On July 17 the Davisons tracked their first herd. "Try to imagine the feeling of a sardine surrounded by whales," Dorothy says. "The elephants looked as big as Grand Central Station." They shot in turns, Trubee first. He brought down a small bull with a shot through the lungs. "He fell," Dorothy wrote in her journal, "or rather just squatted down on his haunches, and his eyes were wide open. I couldn't believe he was dead. My heart beat so fast that it nearly came out. About the most exciting part of the shoot was walking on him afterwards."

They measured the carcass and skinned it while the porters crawled inside and took the meat. The hide, a tusk and a few major bones—the skull, a foreleg and a hind leg—were sent back to the States in wooden crates to be recreated as a life-size exhibit. A week later one of the Wapokomos shoved a patty of steamy elephant dung under Dorothy's nose. "We're near them," he said in Swahili. "It's still warm." Ever the perfect guest, Dorothy graciously accepted the brown lump. "Of course I had to take it," she says matter-of-factly. "He would have been hurt if I didn't."
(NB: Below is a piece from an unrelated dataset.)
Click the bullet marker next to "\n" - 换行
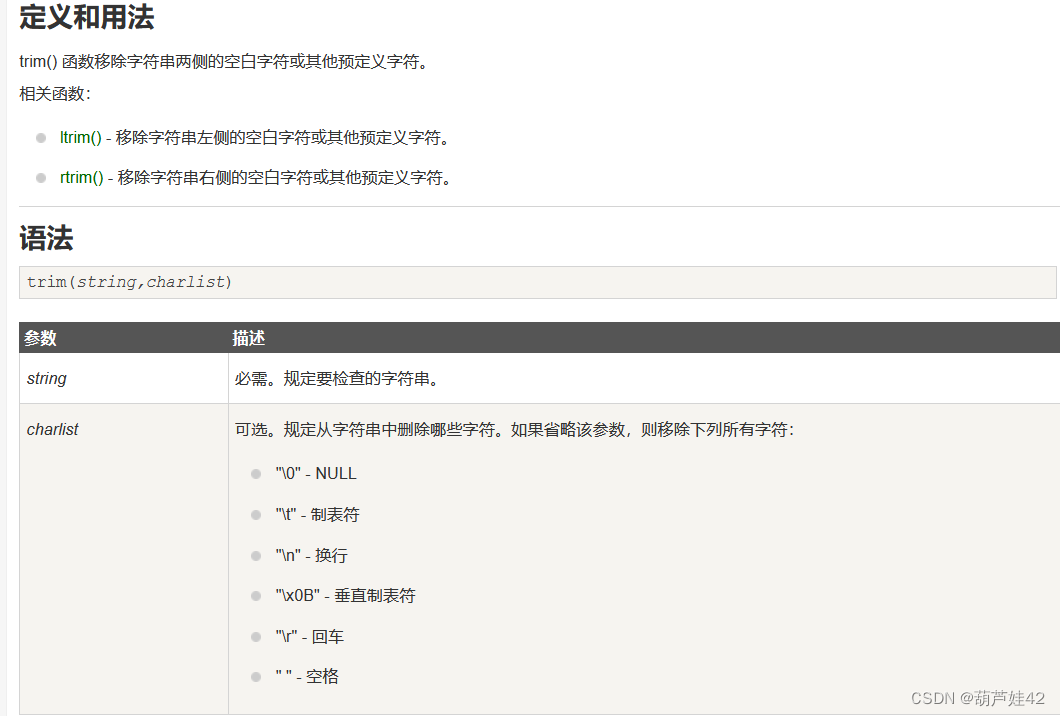(256, 555)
They came upon the herd in a clearing. Dorothy, in pith helmet and safari togs, shouldered her trusty "blunderbuss" and took aim at a cow. She aimed a bit too low, hitting the elephant in the jaw. The animal stumbled off into the tall grass. The party stalked her for two hours before giving up. "It was an awful feeling to have shot so badly," Dorothy says, "and to have wounded her so that she would die a lingering death. It just made me sick." So Klein and a Wapokomo later went out after the cow and finished her off.
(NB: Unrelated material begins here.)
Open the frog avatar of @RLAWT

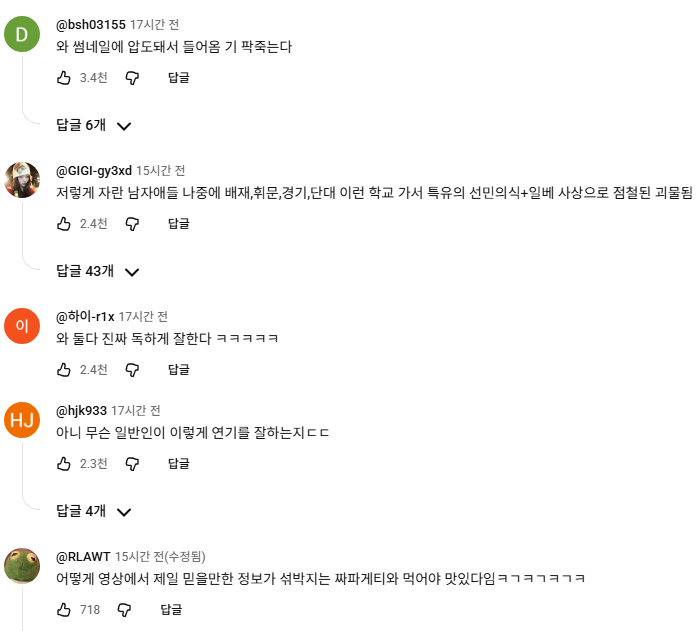point(22,566)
Quesada soon nailed a bull. But the Davisons still needed the second female to lend some symmetry to the exhibit. So, on Aug. 3 the party left their camp near the Tana River. Isaiah, a Wakamba tracker, rejoined the party, shouting, "Tembo!" The Davisons et al. motored another mile and a half and saw a dozen or so elephants. Everyone piled out.

Klein and the others observed the herd for several hours, searching for a cow with no toto, or baby. When they were sure they had found one, Trubee drew a bead on his quarry, Dorothy backed him up with her movie camera. Klein whispered, "Shoot!" Trubee fired, Dorothy rolled the film and the cow collapsed. But a bull wheeled and charged them. "He didn't like having his wife killed, I suppose," offers Dorothy. Trubee hurriedly spent his last shell. The recoil sent him toppling into a thorn bush atop Dorothy. The two went glassy-eyed and pale. "As we lay there in the needles," she says, "the sound of the oncoming elephant was like a huge subway train approaching." Klein and Quesada opened fire, and the bull fell a mere 18 paces away.

"After many photos were taken," says Dorothy, "we left that nearly fatal spot. And I resolved then and there never to let Trubee or myself shoot an elephant again."



Davison still goes to call on the Natural History museum's pachyderms a couple of times a year.